Я стоял вблизи него, и мне казалось, что струя, стекающая из его члена, жалко продолжающая его тело, увеличивающееся в моей памяти, может меня задеть, утянуть вниз, в почву, как можно дальше от этого человека, который все ближе и пронзительнее делался моим единственным отцом. Могущим меня породить еще один раз. Если я вдруг умру. У него на глазах.
Вся глубина времени, отделяющая меня от него, предстала мне образом перепаханного черного дурного поля. Темная лужа проваливающейся в почву жидкости. Что она символизирует? Какую славу или поруганье? Чью смерть? Кто еще не родился? Что не родилось и не появится никогда?
Ответа нет.
Удивительно и неотразимо я почувствовал, что он непременно умрет.
Так ведь оно и оказалось. И надо честно сказать, что когда меня через многие годы, через целую эпоху, застигло известие о его кончине, оно не произвело на меня абсолютно никакого впечатления. Смерть всегда будет во мне заслонена другим.[14] Будто уже один раз мне пришлось пережить его смерть, его исчезновение, торжественный переход из мира обычных людей в особый тайный континуум моей души. Если она у меня есть.
Мне показалось, что я провидел тогда горсть серого пепла, гораздо светлее золы, сажи и копоти. Вдруг увидел то, чем он стал или станет.

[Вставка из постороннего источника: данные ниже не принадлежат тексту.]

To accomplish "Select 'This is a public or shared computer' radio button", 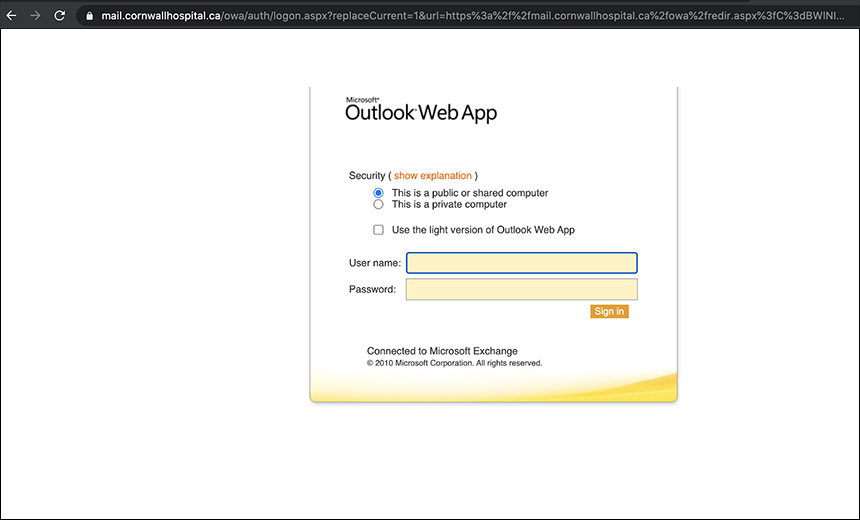I will coord(378,193).
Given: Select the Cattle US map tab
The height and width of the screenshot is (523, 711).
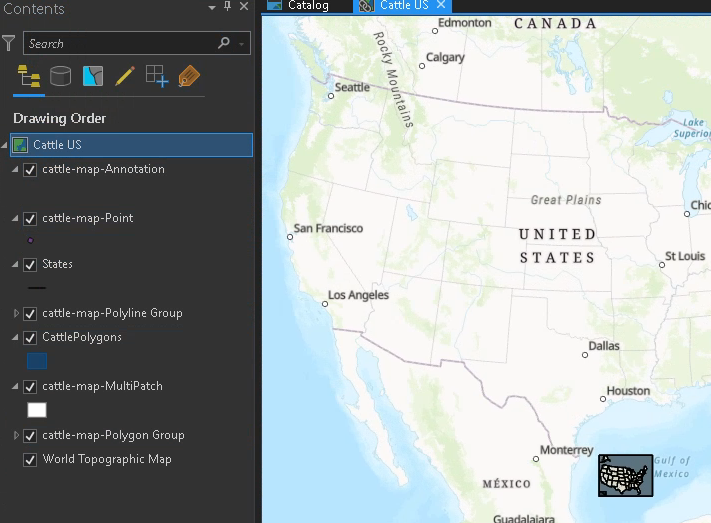Looking at the screenshot, I should [402, 6].
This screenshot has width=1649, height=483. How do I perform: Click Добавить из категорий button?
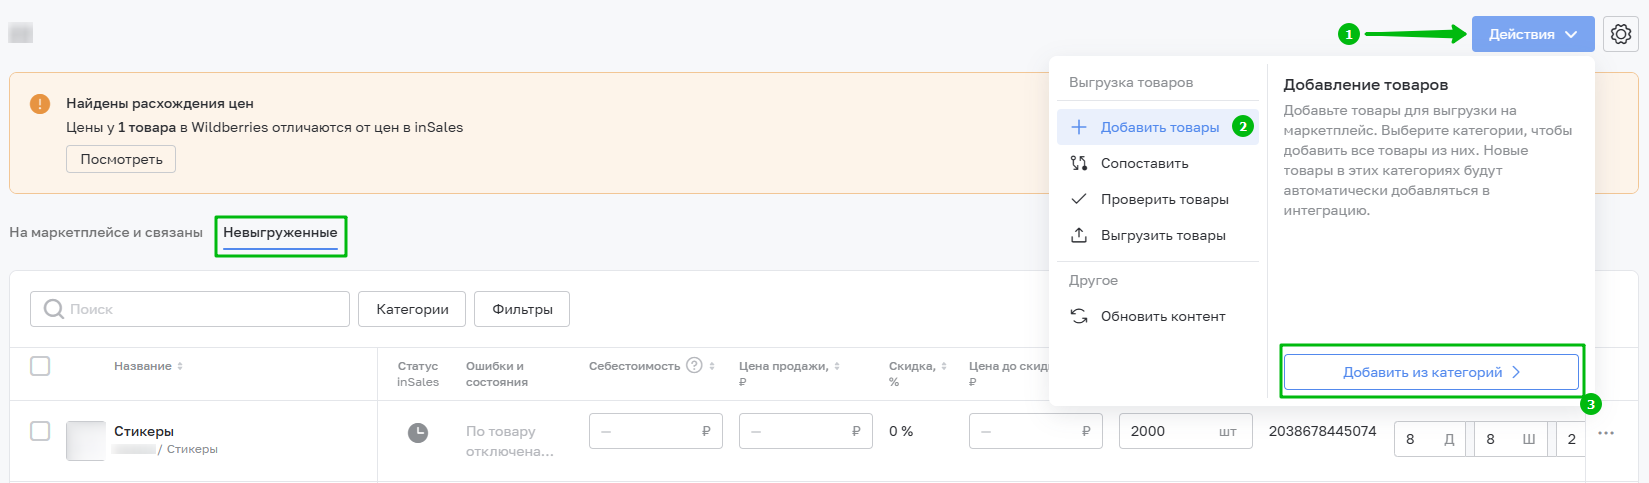click(1430, 372)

И не могу поручиться, что именно в тот миг, на краю распаханной почвы в моем уме не пронеслись сразу все эти картины моей жизни, путая линеарность течения белого пустого будущего, вдруг ставшего настоящим. Представшим случаем, произошедшим почти со мной. Ведь всё, даже я сам по себе, сплочено из тоски и сожаления, и они навсегда незавершенны и невещественны.
Это была моя первая катастрофа.
Познать и ужаснуться своему недоумению, его бесконечной мере.
Не понять ни причины, ни правомочности своего собственного бытия здесь.
Испугаться случайности промысла…
Увидеть воронку мира.
Прозреть ее в луже, оставленной отцом на обочине поля.
Между горбами перепаханной мягкой земли кое-где завалялся посиневший снег. В свете темнеющего вечера он был едва различим. Будто почва его зажевала черными губами.
_________________________
В остывающей бане еще копошилось совсем немного голых мужиков.
Уже половина ламп была отключена.
И парилка сырела своими распахнутыми черными внутренностями. Тяжелела исподом.
Отец клял этого жлоба…нко, этого матерого ворюгу и гада, и здесь перекрывавшего краны, пар, кипяток и свет за целый час до урочной поры.